Today was a good day. I was able to spend 5-6 hours with Emerson and 5 at the hospital with Chi AND I was able to spend a few hours with my husband after Emerson went to bed. John took a 1-2 hour lunch break and spent some time with the Chi before coming home to have a Daddy date night with Emma. I was pleasantly surprised to see Malachi resting COMFORTABLY when I arrived to his bed this afternoon. There were definitely moments where he would have been SCREAMING if his endotracheal tube was out, but it's nice for his mommy to see moments of peace. His nose is definitely requiring less prn suctioning (they are suctioned out REALLY good every three hours and then just on an as needed basis in-between).

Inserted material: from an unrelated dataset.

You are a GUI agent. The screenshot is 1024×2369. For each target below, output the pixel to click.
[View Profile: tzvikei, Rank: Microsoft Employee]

Speaking of ET tubes, the doctors are considering extubation and taking him off the ventilator...(Drum roll please...) TOMORROW! We know that the stents are keeping his nasal passages open though. Yesterday during one of his feeds his reflux kicked into high gear and there was a disgusting episode of emesis (aka upchuck) that spewed out through his mouth AND both nostrils--a picture that stuck with me the rest of the night. So, we'll see how it goes. I would hate for him to have to be re-intubated after the ET tube comes out. BUT, I am very excited to see what our little man looks like without all that tape and stuff on his face. I think he will be MUCH more comfortable once he gets used to it. hopefully we'll have pics to come.

Prayer Requests:
*Knowing the right questions to ask and things to bring up at the care conference.
*Extubation goes smoothly, so that he does not have to be re-intubated.
*Further assessments and evaluations go as smoothly as possibly.
*Nothing gets overlooked during this hospital stay.
*Weather stays decent enough so we can safely get to the hospital and back.
*Cardiology can figure out Malachi's heart rhythm situation.

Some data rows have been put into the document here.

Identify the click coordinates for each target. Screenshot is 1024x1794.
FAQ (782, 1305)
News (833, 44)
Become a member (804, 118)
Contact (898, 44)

Current list of problems as listed in his chart (for record keeping purposes):
CHARGE (multiple congenital abnormalities as individually listed problems below)
Suspected chromosomal anomaly
Bilateral choanal atresia
Coloboma of the optic disk
Respiratory failure (under control)
Undescended testes
Congenital heart disease
History of aortic atresia
Atrial septal defect/Ventricular septal defect
Hypertension (resolved)
Cutis aplasia (healing on its own)
History of tracheoesophageal fistula (repaired)
Bradycardia
Suspected DiGeorge Syndrome
Oxygen desturations
Suspected seizures
Leukopenia
Right lagophthalmos
Hypocalcemia
Gastroesophageal reflux

Further testing to be done:
Ear x-rays, brain MRI, GI workup, hematology/immune system work up, swallow study, sleep study.

Possible operations:
Pacemaker placement, G-tube (w/ Nissen fundoplication)

3 comments:

  1. completely praying for smooth extubation...and thanking Him for moments of peace and rest. I think of you all often...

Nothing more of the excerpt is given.